- _Problem to solve_
Starting with the line that contains "Click the Weiter", reproduce each line through the end of the listing below, with no other output.

- _Data for processing_
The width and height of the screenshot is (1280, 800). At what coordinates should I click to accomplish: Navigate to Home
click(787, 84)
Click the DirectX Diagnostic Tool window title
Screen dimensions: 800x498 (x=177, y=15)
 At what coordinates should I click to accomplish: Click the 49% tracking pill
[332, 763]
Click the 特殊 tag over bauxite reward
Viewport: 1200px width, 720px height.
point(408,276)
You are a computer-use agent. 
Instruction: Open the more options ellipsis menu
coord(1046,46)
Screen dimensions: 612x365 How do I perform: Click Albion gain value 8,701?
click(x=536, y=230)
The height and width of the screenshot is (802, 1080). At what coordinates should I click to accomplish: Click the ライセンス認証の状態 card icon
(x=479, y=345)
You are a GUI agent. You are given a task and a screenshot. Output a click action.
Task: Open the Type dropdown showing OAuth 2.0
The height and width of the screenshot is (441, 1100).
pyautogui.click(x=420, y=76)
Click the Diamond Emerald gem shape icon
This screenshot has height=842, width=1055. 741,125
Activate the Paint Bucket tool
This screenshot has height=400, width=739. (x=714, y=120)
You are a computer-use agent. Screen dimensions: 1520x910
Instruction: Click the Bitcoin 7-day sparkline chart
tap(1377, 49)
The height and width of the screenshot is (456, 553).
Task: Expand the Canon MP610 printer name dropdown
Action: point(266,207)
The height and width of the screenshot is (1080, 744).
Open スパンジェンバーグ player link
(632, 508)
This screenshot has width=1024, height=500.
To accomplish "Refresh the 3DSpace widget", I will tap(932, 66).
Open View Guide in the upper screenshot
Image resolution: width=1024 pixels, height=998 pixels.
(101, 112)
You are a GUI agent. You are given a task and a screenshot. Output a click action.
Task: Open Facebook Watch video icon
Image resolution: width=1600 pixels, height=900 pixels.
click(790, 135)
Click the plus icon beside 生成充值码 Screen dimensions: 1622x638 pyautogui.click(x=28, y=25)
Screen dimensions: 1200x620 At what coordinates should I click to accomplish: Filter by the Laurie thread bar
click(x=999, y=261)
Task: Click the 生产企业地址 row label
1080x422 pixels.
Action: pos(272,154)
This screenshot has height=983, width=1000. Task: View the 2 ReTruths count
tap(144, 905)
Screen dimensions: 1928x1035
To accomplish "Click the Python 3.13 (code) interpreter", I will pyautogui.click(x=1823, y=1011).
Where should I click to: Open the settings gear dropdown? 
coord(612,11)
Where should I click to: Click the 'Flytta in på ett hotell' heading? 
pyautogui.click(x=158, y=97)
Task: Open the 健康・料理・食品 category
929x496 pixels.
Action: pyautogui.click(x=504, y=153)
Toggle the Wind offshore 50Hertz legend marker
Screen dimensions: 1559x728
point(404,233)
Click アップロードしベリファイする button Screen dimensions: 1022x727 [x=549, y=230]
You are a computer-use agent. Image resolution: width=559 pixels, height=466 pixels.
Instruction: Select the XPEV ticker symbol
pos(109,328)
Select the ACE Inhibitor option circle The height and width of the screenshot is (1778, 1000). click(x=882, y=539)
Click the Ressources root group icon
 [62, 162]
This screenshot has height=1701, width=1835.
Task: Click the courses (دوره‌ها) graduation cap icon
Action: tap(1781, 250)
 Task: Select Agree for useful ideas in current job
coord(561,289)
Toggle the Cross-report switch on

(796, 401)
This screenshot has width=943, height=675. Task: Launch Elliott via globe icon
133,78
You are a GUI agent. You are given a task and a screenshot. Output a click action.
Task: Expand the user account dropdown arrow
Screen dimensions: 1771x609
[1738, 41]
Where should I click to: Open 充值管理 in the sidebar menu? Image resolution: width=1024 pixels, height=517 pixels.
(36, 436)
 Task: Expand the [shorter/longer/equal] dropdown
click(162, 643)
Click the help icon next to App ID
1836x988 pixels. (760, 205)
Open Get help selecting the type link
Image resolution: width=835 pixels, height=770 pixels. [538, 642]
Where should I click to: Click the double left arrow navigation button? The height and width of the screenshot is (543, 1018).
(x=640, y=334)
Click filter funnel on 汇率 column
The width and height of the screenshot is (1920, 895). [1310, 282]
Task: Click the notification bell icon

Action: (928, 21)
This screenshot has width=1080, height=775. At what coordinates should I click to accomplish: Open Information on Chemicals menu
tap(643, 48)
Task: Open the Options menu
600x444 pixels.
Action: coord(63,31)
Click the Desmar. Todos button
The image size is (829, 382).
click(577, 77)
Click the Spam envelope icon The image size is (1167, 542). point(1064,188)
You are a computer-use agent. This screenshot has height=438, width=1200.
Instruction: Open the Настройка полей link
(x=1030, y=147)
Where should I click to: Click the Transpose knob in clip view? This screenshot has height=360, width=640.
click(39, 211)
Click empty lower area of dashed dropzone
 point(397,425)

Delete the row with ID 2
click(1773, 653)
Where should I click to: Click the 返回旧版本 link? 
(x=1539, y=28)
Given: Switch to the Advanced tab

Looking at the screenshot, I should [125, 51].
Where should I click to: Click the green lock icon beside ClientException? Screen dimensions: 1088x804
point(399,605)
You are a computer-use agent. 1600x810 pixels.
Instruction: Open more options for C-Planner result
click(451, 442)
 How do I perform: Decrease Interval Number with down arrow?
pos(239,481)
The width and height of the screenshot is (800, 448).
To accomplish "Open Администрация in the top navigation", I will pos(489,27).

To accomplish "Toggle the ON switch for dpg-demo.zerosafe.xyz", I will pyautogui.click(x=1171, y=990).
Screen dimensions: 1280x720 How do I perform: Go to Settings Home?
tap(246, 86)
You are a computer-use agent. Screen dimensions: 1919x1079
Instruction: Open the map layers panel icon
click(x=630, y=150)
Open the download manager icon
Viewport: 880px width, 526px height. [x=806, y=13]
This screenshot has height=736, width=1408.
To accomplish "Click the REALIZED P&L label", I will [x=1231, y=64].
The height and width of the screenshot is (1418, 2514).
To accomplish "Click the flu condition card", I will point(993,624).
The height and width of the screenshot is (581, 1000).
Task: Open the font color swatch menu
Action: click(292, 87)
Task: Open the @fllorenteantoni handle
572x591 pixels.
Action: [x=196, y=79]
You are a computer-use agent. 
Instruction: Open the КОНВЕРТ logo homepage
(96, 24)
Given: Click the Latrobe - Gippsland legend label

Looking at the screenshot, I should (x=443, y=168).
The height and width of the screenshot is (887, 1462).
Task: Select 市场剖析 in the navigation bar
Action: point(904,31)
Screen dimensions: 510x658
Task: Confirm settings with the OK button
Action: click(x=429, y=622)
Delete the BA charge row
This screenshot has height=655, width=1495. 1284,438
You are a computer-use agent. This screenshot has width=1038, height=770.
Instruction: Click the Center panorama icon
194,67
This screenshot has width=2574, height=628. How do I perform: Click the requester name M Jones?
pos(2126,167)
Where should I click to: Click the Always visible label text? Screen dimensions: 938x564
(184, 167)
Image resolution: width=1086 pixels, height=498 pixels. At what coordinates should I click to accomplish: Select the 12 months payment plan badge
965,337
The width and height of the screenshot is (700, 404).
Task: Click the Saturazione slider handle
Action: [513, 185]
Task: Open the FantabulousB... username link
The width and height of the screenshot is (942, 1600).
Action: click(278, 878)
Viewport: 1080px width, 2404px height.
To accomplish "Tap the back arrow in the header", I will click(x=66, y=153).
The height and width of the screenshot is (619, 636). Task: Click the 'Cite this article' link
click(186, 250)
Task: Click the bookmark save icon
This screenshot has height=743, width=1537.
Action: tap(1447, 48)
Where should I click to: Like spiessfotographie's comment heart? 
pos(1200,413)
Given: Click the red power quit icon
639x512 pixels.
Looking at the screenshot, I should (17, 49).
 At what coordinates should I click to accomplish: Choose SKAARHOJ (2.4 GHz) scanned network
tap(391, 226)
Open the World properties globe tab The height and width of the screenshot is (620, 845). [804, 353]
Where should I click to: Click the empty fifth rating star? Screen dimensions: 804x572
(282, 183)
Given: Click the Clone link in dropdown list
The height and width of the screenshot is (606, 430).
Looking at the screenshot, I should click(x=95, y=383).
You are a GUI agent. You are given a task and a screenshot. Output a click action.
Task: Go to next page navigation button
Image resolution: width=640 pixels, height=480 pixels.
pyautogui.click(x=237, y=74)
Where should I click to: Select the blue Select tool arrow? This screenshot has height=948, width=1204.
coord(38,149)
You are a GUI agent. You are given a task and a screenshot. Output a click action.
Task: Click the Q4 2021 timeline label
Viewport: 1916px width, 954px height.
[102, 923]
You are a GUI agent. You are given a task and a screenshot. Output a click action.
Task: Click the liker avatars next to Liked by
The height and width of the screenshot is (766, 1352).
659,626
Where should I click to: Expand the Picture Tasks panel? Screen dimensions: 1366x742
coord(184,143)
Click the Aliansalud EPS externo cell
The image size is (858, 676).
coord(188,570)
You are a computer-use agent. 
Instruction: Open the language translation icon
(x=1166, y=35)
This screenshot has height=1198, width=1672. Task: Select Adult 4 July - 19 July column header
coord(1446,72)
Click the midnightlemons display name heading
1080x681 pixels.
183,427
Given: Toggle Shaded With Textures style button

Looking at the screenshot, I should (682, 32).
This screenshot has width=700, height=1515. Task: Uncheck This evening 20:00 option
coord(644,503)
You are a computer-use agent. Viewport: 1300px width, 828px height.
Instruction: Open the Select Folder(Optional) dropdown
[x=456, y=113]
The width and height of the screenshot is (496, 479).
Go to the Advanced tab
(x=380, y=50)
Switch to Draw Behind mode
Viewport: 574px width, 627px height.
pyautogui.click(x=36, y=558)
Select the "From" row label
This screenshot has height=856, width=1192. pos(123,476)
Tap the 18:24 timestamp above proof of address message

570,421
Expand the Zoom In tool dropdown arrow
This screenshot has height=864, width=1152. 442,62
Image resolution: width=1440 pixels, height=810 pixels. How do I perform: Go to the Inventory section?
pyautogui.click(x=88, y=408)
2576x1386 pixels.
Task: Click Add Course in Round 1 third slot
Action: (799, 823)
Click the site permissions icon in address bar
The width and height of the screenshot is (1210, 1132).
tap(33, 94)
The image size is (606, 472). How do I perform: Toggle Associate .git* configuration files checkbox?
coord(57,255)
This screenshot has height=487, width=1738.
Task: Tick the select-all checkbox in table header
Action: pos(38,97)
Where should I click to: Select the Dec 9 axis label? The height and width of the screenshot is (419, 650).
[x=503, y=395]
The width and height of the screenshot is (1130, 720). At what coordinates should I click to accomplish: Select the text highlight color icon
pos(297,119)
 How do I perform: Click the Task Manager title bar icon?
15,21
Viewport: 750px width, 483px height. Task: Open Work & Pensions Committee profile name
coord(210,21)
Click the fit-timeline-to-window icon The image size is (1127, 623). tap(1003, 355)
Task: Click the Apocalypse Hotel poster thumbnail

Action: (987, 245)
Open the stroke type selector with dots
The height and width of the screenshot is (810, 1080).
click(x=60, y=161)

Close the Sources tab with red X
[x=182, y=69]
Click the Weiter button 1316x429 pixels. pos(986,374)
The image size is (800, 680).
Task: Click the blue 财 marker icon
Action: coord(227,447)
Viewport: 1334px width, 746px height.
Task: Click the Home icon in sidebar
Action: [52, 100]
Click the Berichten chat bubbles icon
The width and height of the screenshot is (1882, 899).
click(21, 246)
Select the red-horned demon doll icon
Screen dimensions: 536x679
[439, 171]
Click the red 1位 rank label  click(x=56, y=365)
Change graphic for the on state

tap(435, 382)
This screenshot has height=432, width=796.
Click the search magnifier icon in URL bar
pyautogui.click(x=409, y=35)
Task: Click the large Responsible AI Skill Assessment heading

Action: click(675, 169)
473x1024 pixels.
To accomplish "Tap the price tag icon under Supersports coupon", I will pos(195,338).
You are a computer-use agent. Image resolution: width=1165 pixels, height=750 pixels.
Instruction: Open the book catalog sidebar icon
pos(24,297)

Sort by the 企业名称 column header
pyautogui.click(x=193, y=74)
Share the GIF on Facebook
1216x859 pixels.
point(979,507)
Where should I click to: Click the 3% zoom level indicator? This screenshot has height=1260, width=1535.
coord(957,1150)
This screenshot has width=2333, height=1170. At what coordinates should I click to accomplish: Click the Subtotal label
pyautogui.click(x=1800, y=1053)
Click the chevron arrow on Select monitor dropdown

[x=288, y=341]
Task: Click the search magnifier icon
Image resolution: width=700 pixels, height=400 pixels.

- _Answer for this exercise_
Click the Weiter button 1316x429 pixels. pos(986,374)
The image size is (800, 680).
Task: Click the blue 财 marker icon
Action: coord(227,447)
Viewport: 1334px width, 746px height.
Task: Click the Home icon in sidebar
Action: [52, 100]
Click the Berichten chat bubbles icon
The width and height of the screenshot is (1882, 899).
click(21, 246)
Select the red-horned demon doll icon
Screen dimensions: 536x679
[439, 171]
Click the red 1位 rank label  click(x=56, y=365)
Change graphic for the on state

tap(435, 382)
This screenshot has height=432, width=796.
Click the search magnifier icon in URL bar
pyautogui.click(x=409, y=35)
Task: Click the large Responsible AI Skill Assessment heading

Action: click(675, 169)
473x1024 pixels.
To accomplish "Tap the price tag icon under Supersports coupon", I will pos(195,338).
You are a computer-use agent. Image resolution: width=1165 pixels, height=750 pixels.
Instruction: Open the book catalog sidebar icon
pos(24,297)

Sort by the 企业名称 column header
pyautogui.click(x=193, y=74)
Share the GIF on Facebook
1216x859 pixels.
point(979,507)
Where should I click to: Click the 3% zoom level indicator? This screenshot has height=1260, width=1535.
coord(957,1150)
This screenshot has width=2333, height=1170. At what coordinates should I click to accomplish: Click the Subtotal label
pyautogui.click(x=1800, y=1053)
Click the chevron arrow on Select monitor dropdown

[x=288, y=341]
Task: Click the search magnifier icon
Image resolution: width=700 pixels, height=400 pixels.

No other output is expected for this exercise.